# My seminar - Applications of Machine Learning in Economics
### This notebook implements our baseline models using MDA as proposed by Altman (1968) and logit analysis as used by Ohlson (1980)


Importing packages

In [28]:
# common
import pandas as pd
import numpy as np
import os

# imputation
from sklearn.experimental import enable_iterative_imputer
from sklearn.impute import SimpleImputer, IterativeImputer

from functions import load_data
from sklearn import model_selection
from sklearn.discriminant_analysis import LinearDiscriminantAnalysis  # can we use this for Altman?
# https://python-for-multivariate-analysis.readthedocs.io/a_little_book_of_python_for_multivariate_analysis.html#linear-discriminant-analysis

In [35]:
x = pd.read_csv('data/train/x_5year.txt',delimiter=',',index_col=0)
y = pd.read_csv('data/train/y_5year.txt',delimiter=',',index_col=0)
# alternatively, if we want to tweak the settings for creating dataset on the fly
# x_train, y_train, _, _ = load_data(year = 5, share = 0.2, shuffle = True, seed = 418409376)

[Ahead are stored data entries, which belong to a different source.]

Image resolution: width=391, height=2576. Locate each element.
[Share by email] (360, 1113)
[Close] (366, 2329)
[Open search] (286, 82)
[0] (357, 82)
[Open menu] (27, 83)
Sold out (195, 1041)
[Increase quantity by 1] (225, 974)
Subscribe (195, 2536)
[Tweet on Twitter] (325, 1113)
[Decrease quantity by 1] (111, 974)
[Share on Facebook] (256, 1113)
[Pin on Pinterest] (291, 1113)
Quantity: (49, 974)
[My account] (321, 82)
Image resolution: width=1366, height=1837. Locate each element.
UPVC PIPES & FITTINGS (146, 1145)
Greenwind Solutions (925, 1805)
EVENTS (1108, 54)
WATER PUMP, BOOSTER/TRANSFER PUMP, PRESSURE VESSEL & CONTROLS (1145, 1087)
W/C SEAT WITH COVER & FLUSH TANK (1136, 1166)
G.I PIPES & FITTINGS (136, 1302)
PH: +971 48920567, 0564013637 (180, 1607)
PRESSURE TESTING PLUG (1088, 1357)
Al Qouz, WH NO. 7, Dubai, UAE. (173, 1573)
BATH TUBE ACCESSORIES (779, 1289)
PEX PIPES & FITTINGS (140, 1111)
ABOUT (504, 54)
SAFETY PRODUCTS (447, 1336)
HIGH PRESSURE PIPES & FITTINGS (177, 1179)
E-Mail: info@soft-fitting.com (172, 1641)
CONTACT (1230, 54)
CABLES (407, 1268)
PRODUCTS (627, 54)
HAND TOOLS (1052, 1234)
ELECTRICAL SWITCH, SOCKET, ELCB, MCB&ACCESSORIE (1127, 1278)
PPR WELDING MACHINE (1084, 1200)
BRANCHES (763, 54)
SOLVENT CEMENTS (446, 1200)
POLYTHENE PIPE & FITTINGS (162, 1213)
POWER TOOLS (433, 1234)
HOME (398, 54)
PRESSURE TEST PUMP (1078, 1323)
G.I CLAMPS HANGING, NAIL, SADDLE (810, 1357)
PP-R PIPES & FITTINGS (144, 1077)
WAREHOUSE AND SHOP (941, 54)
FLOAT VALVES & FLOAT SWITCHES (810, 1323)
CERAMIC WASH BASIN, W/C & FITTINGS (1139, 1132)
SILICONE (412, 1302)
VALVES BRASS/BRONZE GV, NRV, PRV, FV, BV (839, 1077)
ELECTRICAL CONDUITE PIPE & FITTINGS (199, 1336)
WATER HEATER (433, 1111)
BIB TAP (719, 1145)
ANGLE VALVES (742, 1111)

First, we implement a multivariate discriminant analysis using sklearn.
Altman (1968) uses 5 features: X1 (Working Capital / Total Assets); X2 (Retained Earnings/Total Assets); X3 (Earnings Before Interest and Taxes/Total Assets); X4 (Market Value of Equity/Book Value of Total Debt) and X5 (Sales/Total Assets). These correspond to X3, X6, X7, ??? and X9 respectively. Looks like we have to find something similar to X4 in Altman.

In [26]:
# first we need to impute data
# this function should ideally contain various imputation options and be put into functions.py
# here, I just used the IterativeImputer for multivariate feature imputation

#def impute_data(df,strategy:str,indicator:bool):
#    """ 
#    This function takes as input the strategy for imputation and wether an indicator matrix of missing values should be stacked onto the transformed matrix
#    Strategies for imputation include: "mean", "median", KNN
#    """
    
imp = IterativeImputer(max_iter=10, random_state=0)
x_train_imputed = pd.DataFrame(imp.fit_transform(x_train))
x_train_imputed.columns = x_train.columns
x_train_imputed.index = x_train.index

X = x_train_imputed[['v3','v6','v7','v9']]

In [27]:
lda = LinearDiscriminantAnalysis().fit(X, y_train)

In [None]:
def pretty_scalings(lda, X, out=False):
    ret = pd.DataFrame(lda.scalings_, index=X.columns, columns=["LD"+str(i+1) for i in range(lda.scalings_.shape[1])])
    if out:
        print("Coefficients of linear discriminants:")
        display(ret)
    return ret

pretty_scalings_ = pretty_scalings(lda, X, out=True)